[Provided data]
■ ■ ■ ■ ■

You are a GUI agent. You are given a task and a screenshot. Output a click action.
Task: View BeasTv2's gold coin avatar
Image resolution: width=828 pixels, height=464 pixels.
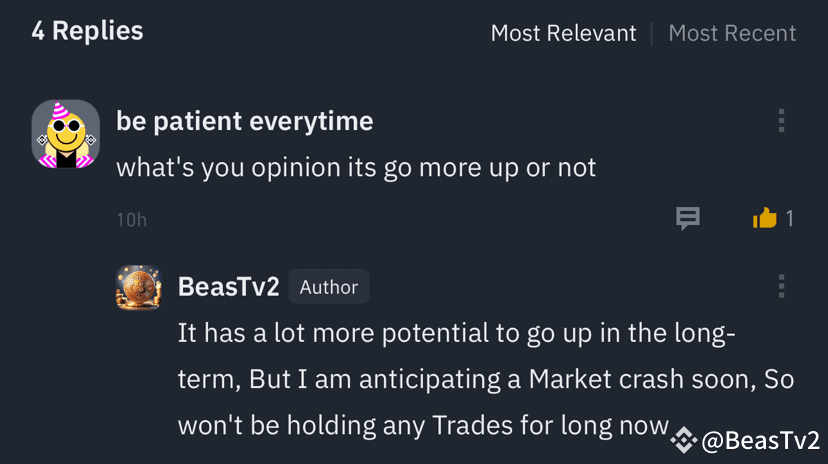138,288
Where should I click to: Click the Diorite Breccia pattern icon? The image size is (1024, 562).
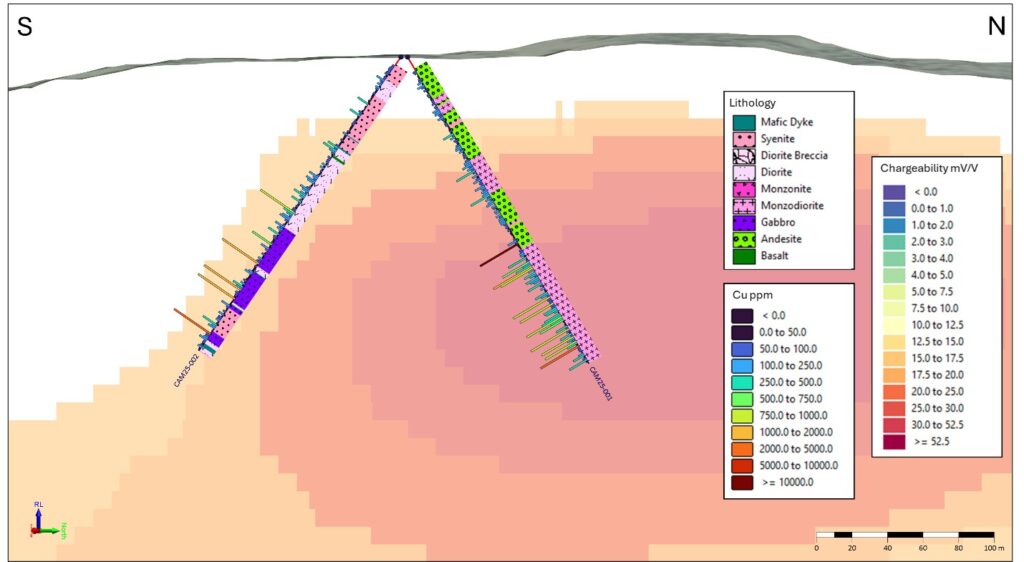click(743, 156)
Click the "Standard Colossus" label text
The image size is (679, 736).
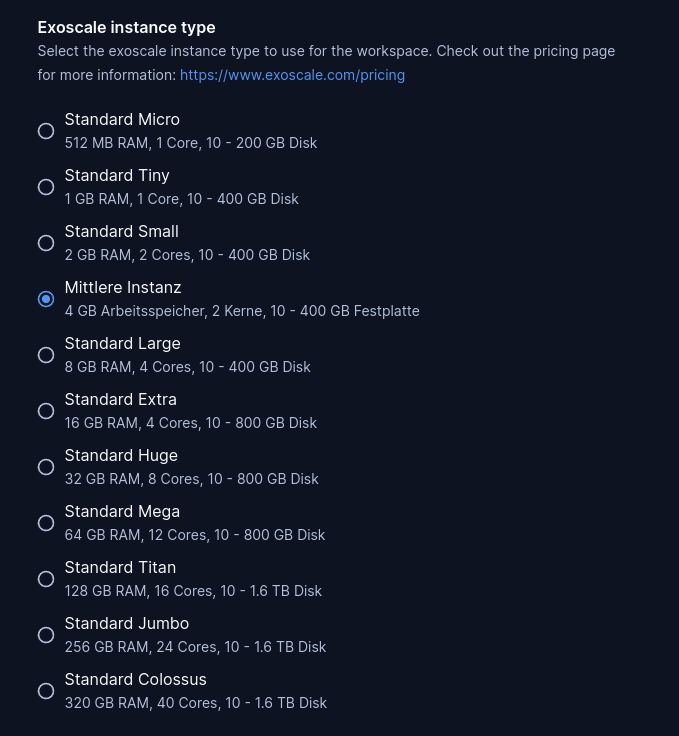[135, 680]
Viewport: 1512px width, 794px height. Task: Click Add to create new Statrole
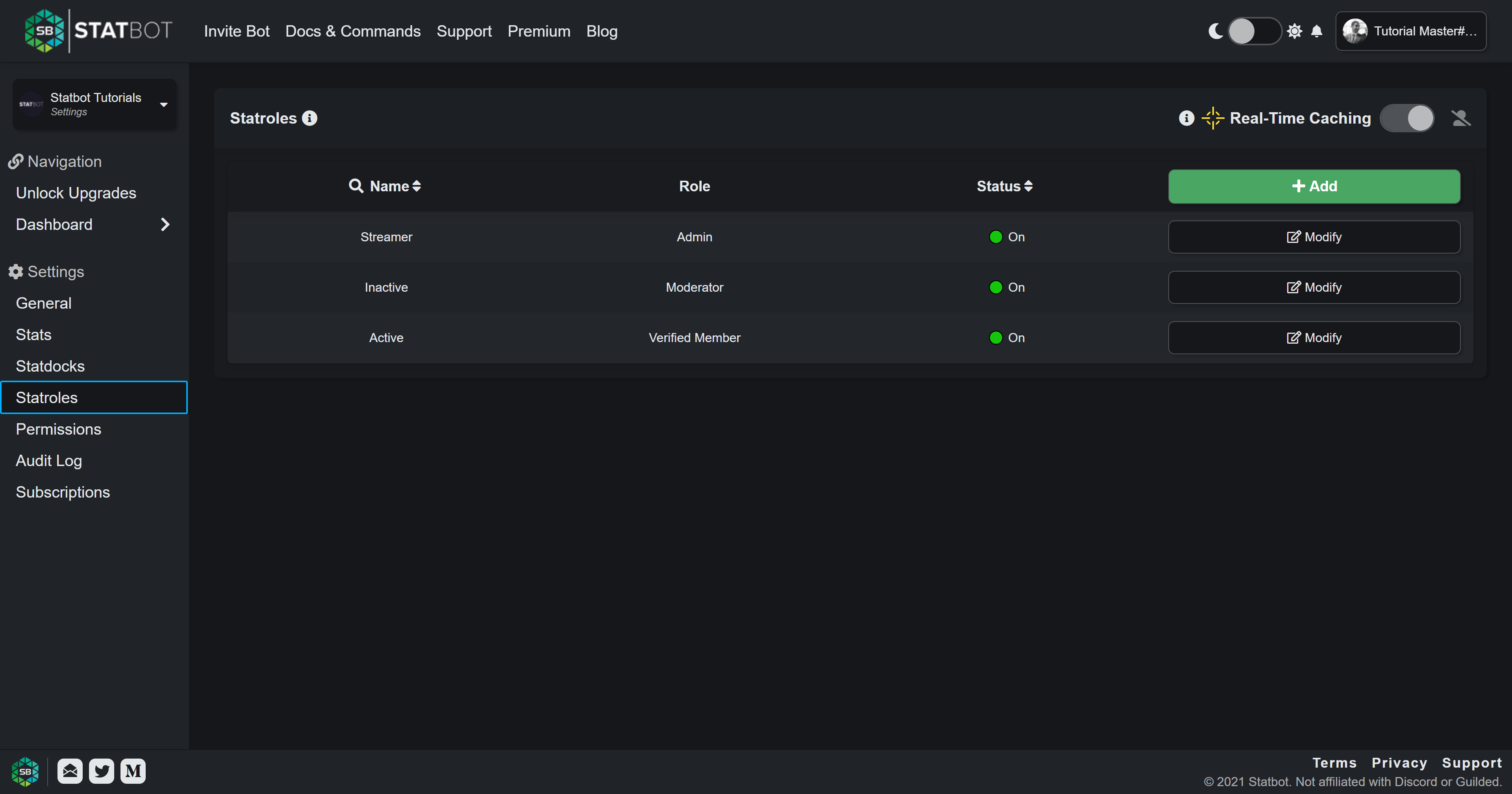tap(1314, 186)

■ ■ ■ ■ ■

[Activity] Ignoring the pictures, write out word for word only the lines from the one containing "Viewport: 1512px width, 794px" through the last line of the data, both ends included.

[The completed task]
Viewport: 1512px width, 794px height. Task: Click Add to create new Statrole
tap(1314, 186)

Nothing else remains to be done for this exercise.